Stored items:

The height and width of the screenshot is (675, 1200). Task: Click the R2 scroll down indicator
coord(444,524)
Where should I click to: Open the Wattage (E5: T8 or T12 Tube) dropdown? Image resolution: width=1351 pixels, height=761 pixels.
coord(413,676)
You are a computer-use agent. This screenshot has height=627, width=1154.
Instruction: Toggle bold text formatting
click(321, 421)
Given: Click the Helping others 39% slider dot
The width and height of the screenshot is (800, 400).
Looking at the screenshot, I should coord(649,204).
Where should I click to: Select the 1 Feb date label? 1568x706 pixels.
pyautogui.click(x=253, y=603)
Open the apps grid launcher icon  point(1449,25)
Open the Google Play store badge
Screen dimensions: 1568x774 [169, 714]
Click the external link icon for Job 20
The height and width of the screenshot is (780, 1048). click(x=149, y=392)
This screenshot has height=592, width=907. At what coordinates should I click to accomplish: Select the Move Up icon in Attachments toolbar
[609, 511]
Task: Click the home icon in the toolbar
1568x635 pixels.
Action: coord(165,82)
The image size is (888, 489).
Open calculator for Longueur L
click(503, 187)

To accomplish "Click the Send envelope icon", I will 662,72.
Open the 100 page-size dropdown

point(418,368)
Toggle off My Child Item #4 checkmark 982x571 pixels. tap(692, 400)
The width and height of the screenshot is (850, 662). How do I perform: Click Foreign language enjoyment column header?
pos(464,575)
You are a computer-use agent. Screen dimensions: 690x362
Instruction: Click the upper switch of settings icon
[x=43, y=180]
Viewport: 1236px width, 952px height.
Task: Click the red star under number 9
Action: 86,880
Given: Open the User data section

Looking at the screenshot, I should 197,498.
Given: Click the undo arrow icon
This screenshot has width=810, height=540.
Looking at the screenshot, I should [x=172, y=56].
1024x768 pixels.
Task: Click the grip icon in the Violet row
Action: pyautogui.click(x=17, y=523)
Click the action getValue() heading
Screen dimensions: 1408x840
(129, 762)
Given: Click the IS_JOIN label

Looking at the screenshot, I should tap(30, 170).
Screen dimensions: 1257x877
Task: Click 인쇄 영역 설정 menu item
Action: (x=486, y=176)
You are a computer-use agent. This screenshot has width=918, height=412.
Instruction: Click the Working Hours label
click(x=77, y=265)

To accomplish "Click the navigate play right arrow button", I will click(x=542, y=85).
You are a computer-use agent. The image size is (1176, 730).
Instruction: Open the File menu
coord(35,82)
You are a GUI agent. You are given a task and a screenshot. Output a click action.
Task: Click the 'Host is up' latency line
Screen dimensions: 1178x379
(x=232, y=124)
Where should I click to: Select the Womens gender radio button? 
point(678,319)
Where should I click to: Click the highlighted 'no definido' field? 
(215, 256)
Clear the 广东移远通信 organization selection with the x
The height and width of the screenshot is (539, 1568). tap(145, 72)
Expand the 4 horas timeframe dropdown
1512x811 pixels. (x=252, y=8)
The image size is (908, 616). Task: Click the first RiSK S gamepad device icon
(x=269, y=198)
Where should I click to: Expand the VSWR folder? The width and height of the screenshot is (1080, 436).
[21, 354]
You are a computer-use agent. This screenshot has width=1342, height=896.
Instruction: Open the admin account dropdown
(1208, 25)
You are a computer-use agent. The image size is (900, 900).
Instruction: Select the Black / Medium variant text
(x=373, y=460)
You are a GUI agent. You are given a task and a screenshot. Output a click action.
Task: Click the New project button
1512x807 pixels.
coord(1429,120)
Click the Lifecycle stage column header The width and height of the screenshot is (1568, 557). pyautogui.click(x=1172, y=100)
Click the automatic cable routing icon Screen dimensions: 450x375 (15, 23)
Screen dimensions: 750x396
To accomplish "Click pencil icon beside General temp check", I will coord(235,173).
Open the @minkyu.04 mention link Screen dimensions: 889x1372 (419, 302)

Action item
Wherever a line in the data above contains the word "agent", copy that line.

Reply
You are a computer-use agent. This screenshot has height=627, width=1154.
You are a computer-use agent. Screen dimensions: 690x362
You are a computer-use agent. This screenshot has width=918, height=412.
You are a computer-use agent. The image size is (1176, 730).
You are a GUI agent. You are given a task and a screenshot. Output a click action.
You are a computer-use agent. This screenshot has width=1342, height=896.
You are a computer-use agent. The image size is (900, 900).
You are a GUI agent. You are given a task and a screenshot. Output a click action.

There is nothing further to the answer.